I'm considering using one, now that I see how complex personal finance is :) but I'd like to find one whose motives I wouldn't have to question.
No, they certainly are not compensated the same way. Some are paid by commission that they earn from the products they sell (ie, certain mutual funds, insurance, etc.) Others are paid for their advice based on an hourly fee, or a percentage of the portfolio you have to invest.
This is a great question, because too many of us just assume that if someone is in the business, they will give trustworthy advice. This may certainly be the case, but think about it, the financial planner at your bank (who also is a mutual fund specialist - just flip that handy business card over) is employed by Bank X. Bank X sells mutual funds, GIC's, insurance, all kinds of great products. That Bank X employee is not likely to tell you about products from Bank Z down the street that might be a better fit for you.

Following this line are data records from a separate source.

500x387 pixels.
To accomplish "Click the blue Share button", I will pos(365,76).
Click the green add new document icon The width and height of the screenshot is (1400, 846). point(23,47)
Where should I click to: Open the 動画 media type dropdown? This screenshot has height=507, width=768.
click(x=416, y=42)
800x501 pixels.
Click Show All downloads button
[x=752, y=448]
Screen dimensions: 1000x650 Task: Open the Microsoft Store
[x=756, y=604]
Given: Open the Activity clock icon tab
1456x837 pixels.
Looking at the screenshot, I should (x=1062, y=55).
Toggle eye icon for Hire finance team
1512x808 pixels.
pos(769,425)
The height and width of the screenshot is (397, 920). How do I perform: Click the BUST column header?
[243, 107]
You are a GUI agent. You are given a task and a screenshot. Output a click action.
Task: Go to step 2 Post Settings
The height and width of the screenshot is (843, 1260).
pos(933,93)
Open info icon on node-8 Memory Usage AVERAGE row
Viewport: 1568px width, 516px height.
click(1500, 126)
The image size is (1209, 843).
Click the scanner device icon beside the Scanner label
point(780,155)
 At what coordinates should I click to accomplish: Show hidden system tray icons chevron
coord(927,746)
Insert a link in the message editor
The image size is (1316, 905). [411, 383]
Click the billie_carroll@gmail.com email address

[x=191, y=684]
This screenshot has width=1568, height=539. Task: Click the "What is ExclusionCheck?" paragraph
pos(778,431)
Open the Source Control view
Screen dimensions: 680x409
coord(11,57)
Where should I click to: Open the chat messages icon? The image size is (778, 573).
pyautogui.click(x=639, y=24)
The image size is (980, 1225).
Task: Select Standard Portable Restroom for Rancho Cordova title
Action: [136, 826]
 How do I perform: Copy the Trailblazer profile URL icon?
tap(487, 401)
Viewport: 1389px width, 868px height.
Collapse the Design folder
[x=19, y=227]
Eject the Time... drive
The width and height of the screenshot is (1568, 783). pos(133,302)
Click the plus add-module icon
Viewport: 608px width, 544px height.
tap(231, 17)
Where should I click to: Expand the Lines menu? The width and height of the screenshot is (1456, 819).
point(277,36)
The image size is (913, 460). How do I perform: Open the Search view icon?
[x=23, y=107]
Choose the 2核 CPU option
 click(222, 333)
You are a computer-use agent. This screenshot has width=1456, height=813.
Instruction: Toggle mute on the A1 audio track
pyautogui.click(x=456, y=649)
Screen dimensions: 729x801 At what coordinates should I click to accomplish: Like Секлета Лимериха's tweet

Find a fee based planner, someone you can pay by the hour for advice, and let them help you review products across the industry. It's like asking your bank for mortgage advice...they will discuss the options THEY offer, but may not tell you about a deal down the street. Using a mortgage broker helps you find the best deal across the board.
I believe the current issue of Moneysense magazine has an insert discussing planners. Their magazine and website (www.moneysense.ca) are good sources of reliable, Canadian financial advice.